Evaluation order of $PATH variable and why its important to understand.

I recently came across a default SLES installation which has the following $PATH:

(truncated for clarity)

/sbin:/usr/sbin/:${HOME}/bin:/bin:/usr/sbin/:/usr/local/bin ..........

This at first glance appears as a security problem , as a malevolant user can add $HOME/bin/ls and a user can execute a different ls or other arbitrary command that does something totally different.

However, changing the path around to :

/sbin:/usr/sbin/:/bin:/usr/sbin/:${HOME}/bin:/usr/local/bin ..........

Does not really help the situation. The security problem that is exploited by the faulty path, is not fixed.

The security experts at SuSE explain:

If a user has write access to directories belonging to another user, then it does not matter what the PATH settings are, the target account is very likely to be compromisable for any local attacker. This is not what a unix-like system protects against. Especially the root account is (must
be) considered trusted, as it has the privileges to add/remove users or set new passwords – not to mention accessing all files in the system.

In this case, the PATH setting is actually a feature: The user can substitute programs contained in /usr/bin and other, non-system bin directories by placing a script/wrapper/other version of the program within his own bin dir.
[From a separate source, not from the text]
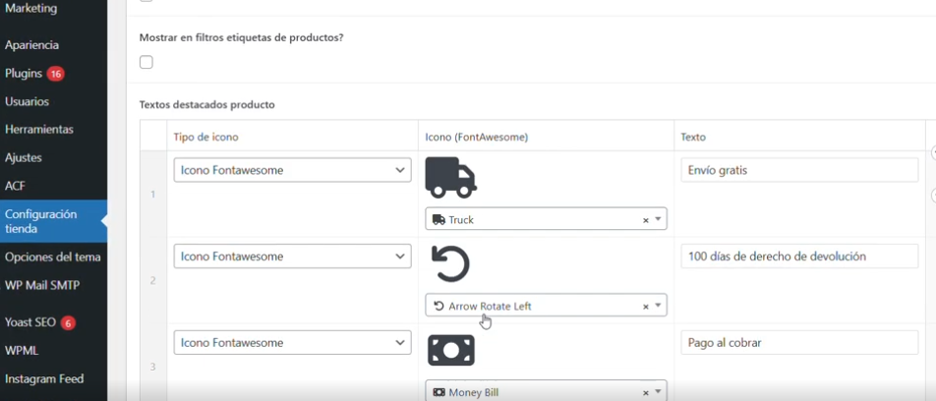The width and height of the screenshot is (936, 401).
Task: Click the Plugins update count badge 16
Action: [x=55, y=74]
The execution of a program and the control of what executes (such as with a command executed by the shell) happen at the same security level within a Linux system. Therefore, the PATH setting cannot be considered a security risk.

Entirely different is the following problem: If the PATH is set to /tmp or another, world writeable directory, then its place in the sequence of directories does matter, of course. Even if these directories, or “.” for that matter, are moved to the end of the PATH variable, a local attacker can still place a script with the name of an anticipated typo into the directory, thereby tricking the user or root into running it. This is why we have the option to include “.” into the PATH, but it is disabled by default.